# [TASK DETAILS]
Continue the text on humans and AI agents in drug discovery from where it stops.

# [TEXT EXTRACT]
In part II of his conversation with Dr Nick Lynch, founder of Curlew Research, Raminderpal Singh asks the uncomfortable questions that we may not yet be equipped to answer – or ready to face.

As AI agents move from demos into real drug-discovery workflows, the question that underpins all others gets harder to avoid: what is the human actually for, once the agents become capable?

Dr Nick Lynch is not a hype merchant on this subject. He spent over 13 years at AstraZeneca, served as a co-founder at the Pistoia Alliance and now runs the data and informatics strategy consultancy Curlew Research. Having witnessed enough technology cycles to be wary of both the doom and the evangelism, he offers a fairly practical model of how mixed teams of people and AI agents might actually work and where the limits sit.

‘AI in the loop’ versus ‘human in the loop’

The phrasing people reach for turns out to matter more than it first appears. The default has been ‘AI in the loop’ but Lynch flags a quiet objection to it.

“Some people have decried that to say it downplays the role of human, while the phrase ’human in the loop’ emphasises that the human is still there… AI is just a component,” he says.

# [RECORDED INFORMATION]
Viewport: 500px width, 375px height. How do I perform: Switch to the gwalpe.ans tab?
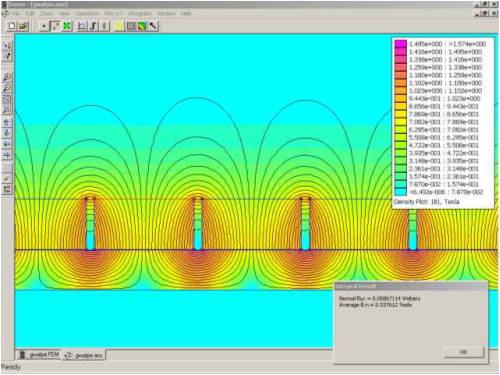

# [ANSWER FOR THIS EXERCISE]
It reads as semantics until you sit with it. ‘Human in the loop’ frames the person as a checkpoint inserted into an automated process; a gate the AI passes through. ‘AI in the loop’ inverts the default: the human workflow is primary, while AI is one contributor among several. For an industry nervous about jobs and autonomy, which metaphor you adopt quietly encodes who is assumed to be in charge. It is not a settled question and Lynch is honest that he is “still struggling a little bit” with it himself.

Agents are not one thing – they are a team with roles

The more concrete idea is that a good agentic workflow is not a single clever model but rather a team, deliberately composed of different functions and responsibilities. Lynch draws the analogy directly to how you build a capable human team:

“You think about all the approaches to building a good team; you need somebody who’s good as a finisher, you need the ideas person…That’s no different to any agentic framework.”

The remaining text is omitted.